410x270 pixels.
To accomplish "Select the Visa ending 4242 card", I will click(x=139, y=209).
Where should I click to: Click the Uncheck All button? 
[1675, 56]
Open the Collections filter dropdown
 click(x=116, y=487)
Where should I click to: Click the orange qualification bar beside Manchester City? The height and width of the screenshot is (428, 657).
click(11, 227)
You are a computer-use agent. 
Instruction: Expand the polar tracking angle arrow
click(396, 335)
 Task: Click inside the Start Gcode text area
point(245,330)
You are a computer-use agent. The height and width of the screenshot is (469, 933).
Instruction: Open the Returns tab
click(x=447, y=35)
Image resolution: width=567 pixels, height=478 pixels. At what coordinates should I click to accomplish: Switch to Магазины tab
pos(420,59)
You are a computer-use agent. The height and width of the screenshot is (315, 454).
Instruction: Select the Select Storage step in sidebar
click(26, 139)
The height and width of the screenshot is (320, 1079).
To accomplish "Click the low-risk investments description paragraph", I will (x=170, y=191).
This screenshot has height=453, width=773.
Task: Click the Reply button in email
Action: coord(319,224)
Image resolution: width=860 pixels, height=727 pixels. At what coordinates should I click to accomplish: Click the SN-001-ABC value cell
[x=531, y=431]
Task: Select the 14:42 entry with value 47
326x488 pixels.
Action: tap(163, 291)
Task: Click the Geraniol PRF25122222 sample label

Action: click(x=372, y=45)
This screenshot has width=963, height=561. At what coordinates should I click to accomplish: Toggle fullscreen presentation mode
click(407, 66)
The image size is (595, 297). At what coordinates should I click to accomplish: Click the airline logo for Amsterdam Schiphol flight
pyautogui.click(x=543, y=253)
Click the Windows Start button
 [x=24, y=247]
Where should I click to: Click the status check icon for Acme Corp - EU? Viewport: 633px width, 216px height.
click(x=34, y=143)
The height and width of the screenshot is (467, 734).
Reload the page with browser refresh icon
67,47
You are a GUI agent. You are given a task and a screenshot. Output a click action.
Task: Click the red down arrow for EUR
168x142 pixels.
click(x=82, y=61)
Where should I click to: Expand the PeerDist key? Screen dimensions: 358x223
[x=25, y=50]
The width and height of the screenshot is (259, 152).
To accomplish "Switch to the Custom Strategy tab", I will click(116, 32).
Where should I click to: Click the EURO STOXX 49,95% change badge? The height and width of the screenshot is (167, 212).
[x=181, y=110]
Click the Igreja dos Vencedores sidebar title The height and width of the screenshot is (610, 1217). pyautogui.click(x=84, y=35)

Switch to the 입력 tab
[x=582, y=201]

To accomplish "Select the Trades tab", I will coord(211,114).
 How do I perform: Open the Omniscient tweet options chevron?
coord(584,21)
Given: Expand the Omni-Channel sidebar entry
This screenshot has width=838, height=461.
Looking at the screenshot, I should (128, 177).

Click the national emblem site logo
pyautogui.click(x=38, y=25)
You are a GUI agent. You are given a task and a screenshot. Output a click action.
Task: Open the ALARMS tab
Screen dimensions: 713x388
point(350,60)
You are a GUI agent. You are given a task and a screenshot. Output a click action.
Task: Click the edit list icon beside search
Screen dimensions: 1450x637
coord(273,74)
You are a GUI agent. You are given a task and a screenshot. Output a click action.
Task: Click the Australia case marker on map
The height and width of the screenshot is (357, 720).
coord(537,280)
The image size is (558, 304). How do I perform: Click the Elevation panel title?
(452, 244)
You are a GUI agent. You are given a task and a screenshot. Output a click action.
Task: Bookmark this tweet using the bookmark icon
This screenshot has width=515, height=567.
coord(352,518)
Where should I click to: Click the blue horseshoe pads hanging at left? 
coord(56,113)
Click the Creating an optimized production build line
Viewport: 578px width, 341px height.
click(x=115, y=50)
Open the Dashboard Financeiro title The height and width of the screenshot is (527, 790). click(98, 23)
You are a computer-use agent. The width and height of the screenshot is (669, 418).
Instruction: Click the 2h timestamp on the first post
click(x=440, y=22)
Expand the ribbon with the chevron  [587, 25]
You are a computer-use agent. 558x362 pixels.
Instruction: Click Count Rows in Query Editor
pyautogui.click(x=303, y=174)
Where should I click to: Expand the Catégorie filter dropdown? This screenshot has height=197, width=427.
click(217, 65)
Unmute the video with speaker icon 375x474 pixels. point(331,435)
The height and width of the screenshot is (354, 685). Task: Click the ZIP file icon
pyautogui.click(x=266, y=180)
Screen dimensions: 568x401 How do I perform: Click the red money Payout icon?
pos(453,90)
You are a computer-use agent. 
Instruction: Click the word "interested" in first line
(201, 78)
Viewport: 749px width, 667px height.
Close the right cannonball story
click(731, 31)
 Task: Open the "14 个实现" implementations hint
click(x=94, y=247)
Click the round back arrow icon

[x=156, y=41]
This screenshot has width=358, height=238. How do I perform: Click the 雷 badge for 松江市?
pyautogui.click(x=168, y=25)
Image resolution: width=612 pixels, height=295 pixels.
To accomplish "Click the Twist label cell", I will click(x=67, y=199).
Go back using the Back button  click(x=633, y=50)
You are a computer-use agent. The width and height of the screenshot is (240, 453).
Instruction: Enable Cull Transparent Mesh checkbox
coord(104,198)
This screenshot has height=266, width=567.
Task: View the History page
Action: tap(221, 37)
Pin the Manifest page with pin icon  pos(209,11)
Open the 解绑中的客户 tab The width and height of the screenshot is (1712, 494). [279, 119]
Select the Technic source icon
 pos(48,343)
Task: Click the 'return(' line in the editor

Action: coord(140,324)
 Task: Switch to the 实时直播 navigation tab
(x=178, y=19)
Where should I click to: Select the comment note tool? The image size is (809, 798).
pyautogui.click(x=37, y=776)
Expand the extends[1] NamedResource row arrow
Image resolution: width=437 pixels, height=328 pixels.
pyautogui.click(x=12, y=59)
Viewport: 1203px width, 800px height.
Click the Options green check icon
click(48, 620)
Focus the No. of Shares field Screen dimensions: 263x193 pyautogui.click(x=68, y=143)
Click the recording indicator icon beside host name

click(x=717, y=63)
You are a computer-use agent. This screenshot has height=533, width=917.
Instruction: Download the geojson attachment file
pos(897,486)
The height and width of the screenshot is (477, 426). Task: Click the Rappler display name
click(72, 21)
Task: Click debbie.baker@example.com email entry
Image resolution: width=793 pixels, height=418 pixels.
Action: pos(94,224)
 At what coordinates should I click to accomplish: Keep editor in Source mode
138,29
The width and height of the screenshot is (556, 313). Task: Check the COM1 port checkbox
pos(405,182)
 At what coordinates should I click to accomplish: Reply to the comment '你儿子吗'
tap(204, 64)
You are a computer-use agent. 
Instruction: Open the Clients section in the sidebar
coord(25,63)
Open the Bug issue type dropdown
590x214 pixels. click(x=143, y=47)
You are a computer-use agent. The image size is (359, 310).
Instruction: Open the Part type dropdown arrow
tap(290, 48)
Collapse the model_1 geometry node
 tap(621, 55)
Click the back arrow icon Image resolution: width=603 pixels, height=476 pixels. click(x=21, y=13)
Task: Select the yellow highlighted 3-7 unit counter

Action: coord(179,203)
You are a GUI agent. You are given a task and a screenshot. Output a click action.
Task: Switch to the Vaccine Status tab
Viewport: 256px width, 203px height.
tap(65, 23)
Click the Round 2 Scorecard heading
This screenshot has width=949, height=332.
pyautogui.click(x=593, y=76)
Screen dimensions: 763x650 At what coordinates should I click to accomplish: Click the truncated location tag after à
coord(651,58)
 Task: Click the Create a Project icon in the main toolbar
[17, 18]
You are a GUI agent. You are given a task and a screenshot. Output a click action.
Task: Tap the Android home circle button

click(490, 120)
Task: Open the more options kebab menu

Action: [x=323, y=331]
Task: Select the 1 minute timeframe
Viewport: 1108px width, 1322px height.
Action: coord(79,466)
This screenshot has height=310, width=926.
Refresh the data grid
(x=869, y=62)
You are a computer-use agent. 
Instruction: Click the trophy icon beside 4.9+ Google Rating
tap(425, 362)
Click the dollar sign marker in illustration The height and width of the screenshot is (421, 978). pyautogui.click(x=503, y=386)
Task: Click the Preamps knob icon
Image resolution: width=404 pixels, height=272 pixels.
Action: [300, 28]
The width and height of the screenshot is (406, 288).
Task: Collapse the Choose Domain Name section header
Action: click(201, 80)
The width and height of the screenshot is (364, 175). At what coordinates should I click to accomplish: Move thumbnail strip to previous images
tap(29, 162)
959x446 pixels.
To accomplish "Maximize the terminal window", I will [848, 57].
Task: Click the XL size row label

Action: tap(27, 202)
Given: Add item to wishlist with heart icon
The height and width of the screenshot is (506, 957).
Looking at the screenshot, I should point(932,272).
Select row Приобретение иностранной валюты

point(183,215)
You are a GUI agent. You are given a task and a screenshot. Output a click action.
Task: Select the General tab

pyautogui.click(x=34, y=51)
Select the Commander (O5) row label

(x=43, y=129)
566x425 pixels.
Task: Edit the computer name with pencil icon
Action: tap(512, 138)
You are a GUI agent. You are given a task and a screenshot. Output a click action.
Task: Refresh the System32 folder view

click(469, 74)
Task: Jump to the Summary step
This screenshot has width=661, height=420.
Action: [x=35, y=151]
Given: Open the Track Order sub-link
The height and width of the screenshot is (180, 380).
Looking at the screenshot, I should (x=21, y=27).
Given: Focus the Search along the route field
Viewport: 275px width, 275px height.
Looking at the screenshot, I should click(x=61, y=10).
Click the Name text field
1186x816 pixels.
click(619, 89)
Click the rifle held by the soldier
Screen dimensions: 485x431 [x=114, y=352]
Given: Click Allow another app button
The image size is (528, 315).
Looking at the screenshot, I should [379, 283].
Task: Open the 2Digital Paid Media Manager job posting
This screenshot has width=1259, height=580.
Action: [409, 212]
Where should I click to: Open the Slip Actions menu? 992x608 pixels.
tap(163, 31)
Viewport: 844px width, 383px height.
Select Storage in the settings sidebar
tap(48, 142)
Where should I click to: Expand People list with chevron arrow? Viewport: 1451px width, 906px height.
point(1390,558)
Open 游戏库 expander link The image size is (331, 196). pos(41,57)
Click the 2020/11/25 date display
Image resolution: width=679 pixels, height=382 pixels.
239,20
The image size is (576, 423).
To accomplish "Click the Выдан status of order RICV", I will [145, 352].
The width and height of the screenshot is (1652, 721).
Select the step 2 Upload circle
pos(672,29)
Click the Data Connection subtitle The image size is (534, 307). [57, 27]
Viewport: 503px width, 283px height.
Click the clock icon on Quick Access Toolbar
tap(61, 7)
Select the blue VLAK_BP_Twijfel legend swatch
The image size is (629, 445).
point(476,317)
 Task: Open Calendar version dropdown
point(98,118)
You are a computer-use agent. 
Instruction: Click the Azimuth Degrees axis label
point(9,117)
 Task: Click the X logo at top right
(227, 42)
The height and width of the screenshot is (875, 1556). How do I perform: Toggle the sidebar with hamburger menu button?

TASK DIRECTIONS: Each line of the data above that contains the word "using" counts once; report the total and add nothing.

OUTPUT FOR THIS EXERCISE: 2